En cuanto al qué hacer, sólo hay espacio para una contramanipulación ideológica, una "reivindicación de la provincia", bien combinada con un internacionalismo solidario. Buscar sitio para una creación de medios alternativos de opinión y debate, al margen de las grandes cadenas de la información. Una recuperación de la vida rural, un campo "movido", único garante contra la globalización que no hace más que dualizar en dos orillas: sociedad de ocio y servicios en la urbe y en determinadas zonas de playa-montaña, por una lado, más, en otra orilla oculta, campos de cultivo explotados con espíritu comercial y especulativo, y repletos de esclavos ilegales.

Hay regiones enteras de la península ibérica que sólo pueden aspirar a ser subsidiarias del poder central, a la espera de que se le concedan diversas mercedes y regalías (trenes de AVE, transferencias diversas, una autovía, el agua...), sin articularse a nivel de sociedad civil, y cuya sociedad política reproduce -mecánicamente- los modos de capitalismo corrupto a la latina. No todo el Estado corresponde a estos modos que se localizan muy bien en ámbitos mesetarios y mediterráneos, y algunas comunidades en este ámbito desbordan en aparente contradicción riqueza, pero en todas esas costas y más al sur se está regresando a la explotación cuasi-esclavista, características permanentes y de nuevo agravadas de una secular especulación mediterránea del campo.
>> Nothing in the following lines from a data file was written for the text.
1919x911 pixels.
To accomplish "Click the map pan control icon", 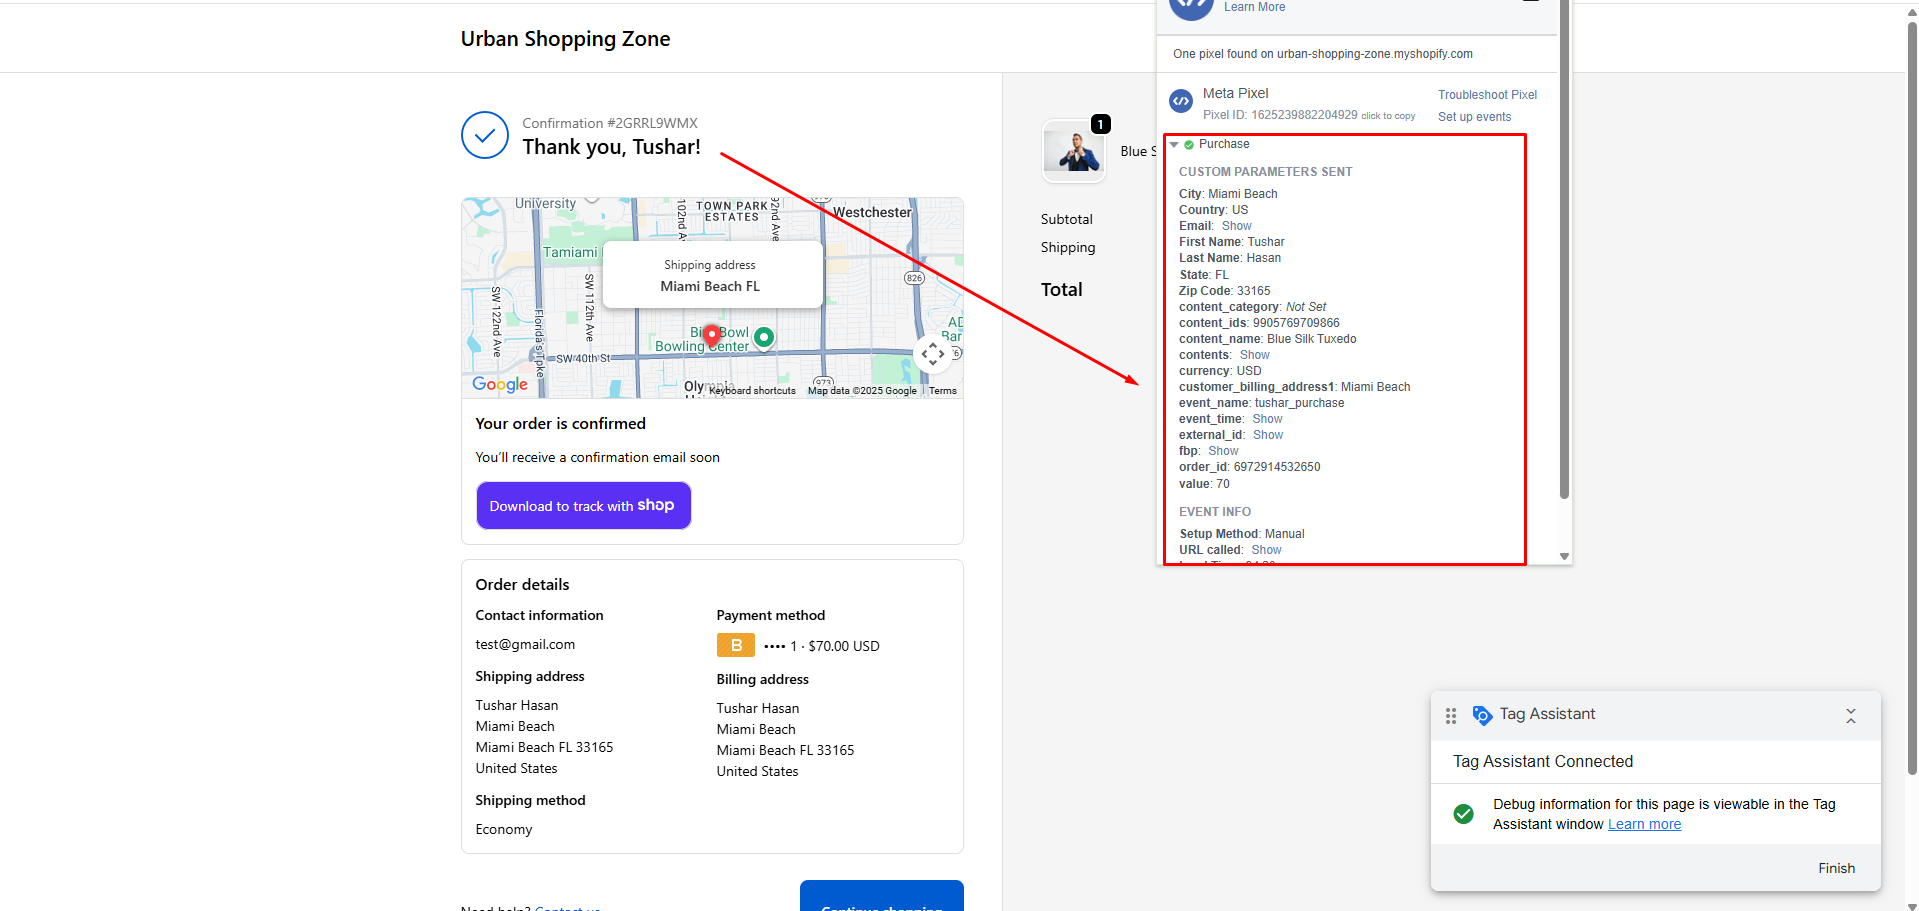I will (x=932, y=353).
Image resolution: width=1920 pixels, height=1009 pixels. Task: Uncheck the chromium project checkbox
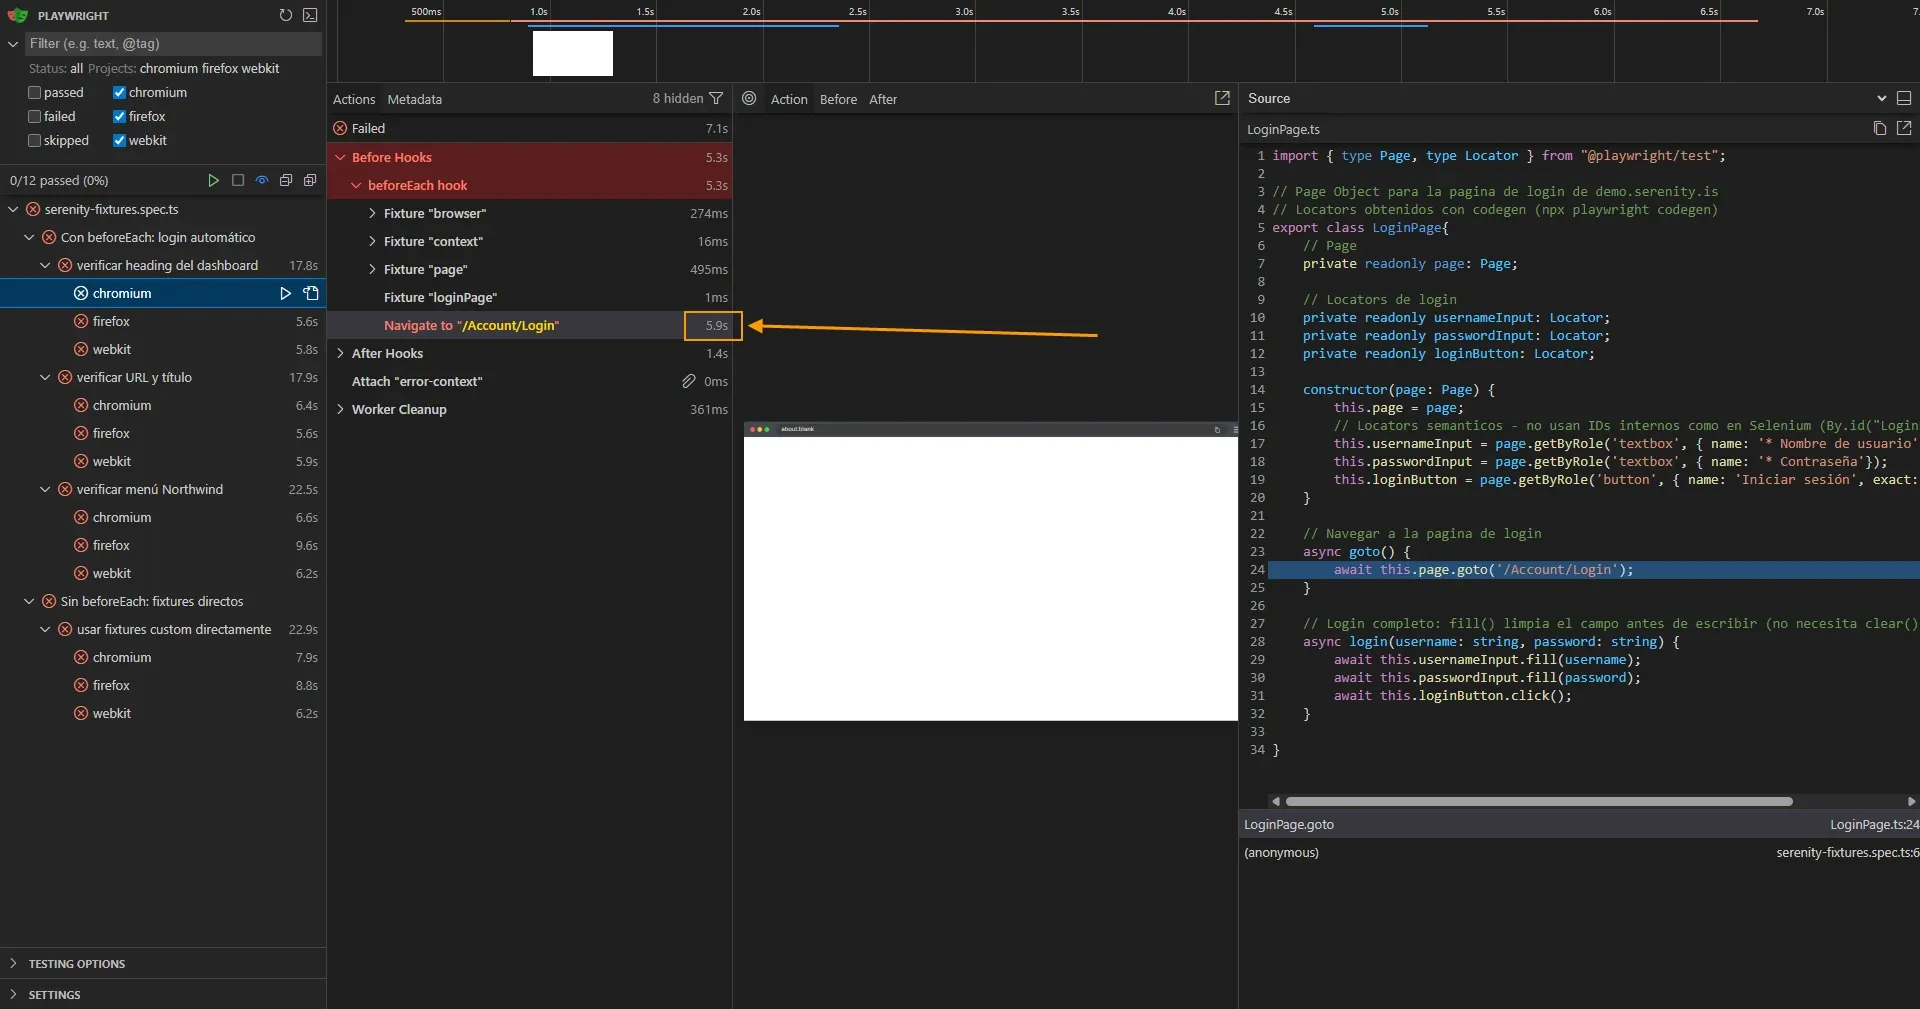coord(120,92)
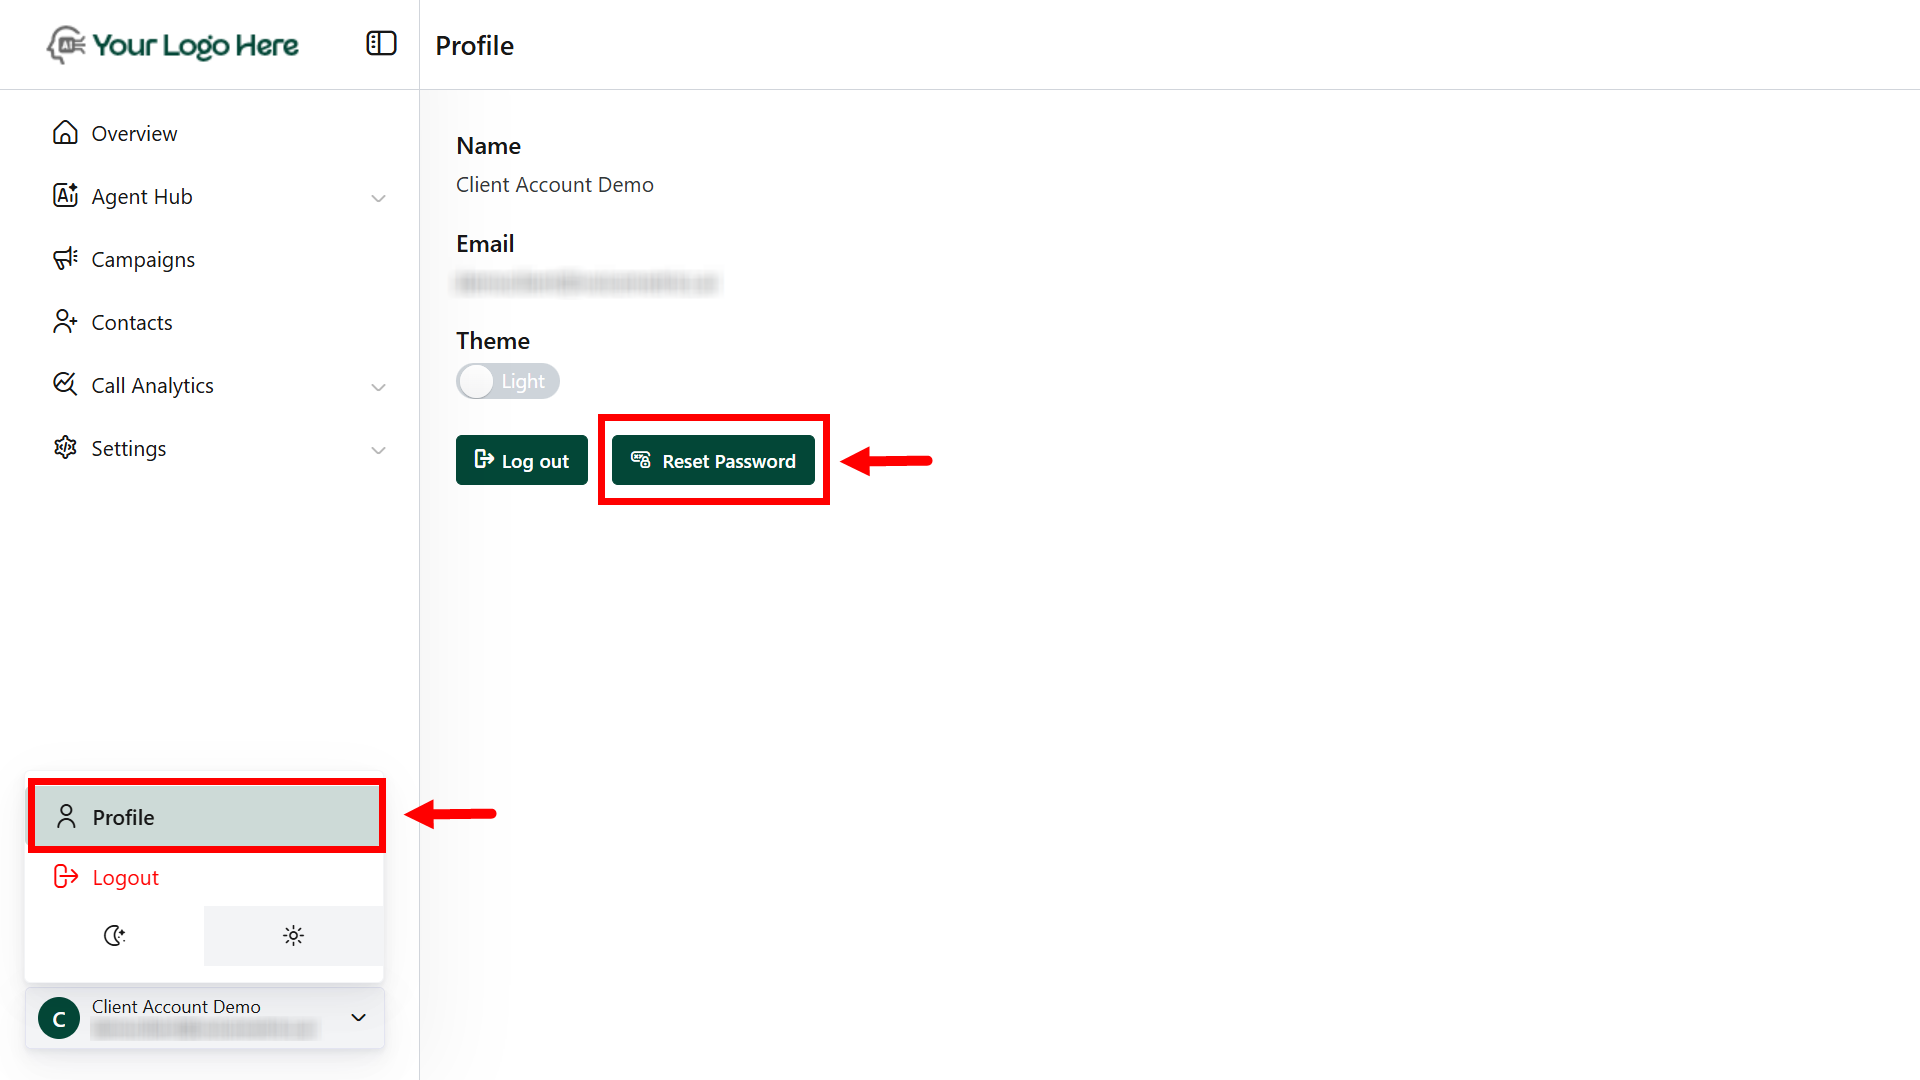The height and width of the screenshot is (1080, 1920).
Task: Toggle the Light theme switch
Action: point(507,381)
No hay futuro "hispánico", no existen posibilidades de articulación de lazos con Sudamérica, no se observa siquiera una comunidad peninsular con identidad definida. Más bien una mezcla inercial de elementos que ya existían tradicionalmente con el añadido de capas de nuevos "ricos". Ultimamente, no hay partos sin dolor. Desde luego, las "esencias" comunitarias se descubren observando la realidad más local e inmediata, esto es, aquella que existiría en caso de que la circulación masiva y globalizadora de los capitales dejara a sus integrantes en paz. El centralismo burocrático del estado a la francesa ha sido parcial y relativamente eficaz en España, creando una red administrativa sobrepuesta a la familia y a la parroquia. Allí donde queda algo de "comunitarismo" a lo germánico, la estructura afrancesada puramente formal parece un impedimento corrupto y atrasado de unas esencias "primordiales", que los nacionalistas quisieran extirpar. El problema de España debe formularse considerando muchas luchas de opuestos, no sólo una. La lucha centro-periferia, campo-ciudad, norte-sur... Y atravesando a éstas, una que quizás no está muy reflexionada: se trata de una "modulación" de la oposición "sociedad civil"/"sociedad política", y que me parece que en el norte se puede entender un poco mejor: comunidad (a la germánica), frente a sociedad administrada (a la francesa). Desde una óptica ilustrada y marxista, se podría defender que a España le falta Comunidad y que habría que pro-moverla, pero ya en un sentido laico, universalista, "creador" de nuevas fórmulas administrativas federales, reordenando activamente territorios y grupos sociales. En una palabra, crear Comunidad, sí, para revolucionar la administración económico-política. Imaginemos que sería algo así como convertir al nacionalista en un laico, o hacer del extremeño, del leonés, del murciano o del manchego un nacionalista orgulloso, ¿por qué no?. Convertir el invento de España en una federación de Pueblos orgullosos de sus nuevas "esencias", las cuales a su vez producen otras formas de autogestión local que predominen sobre el control central o capitalino.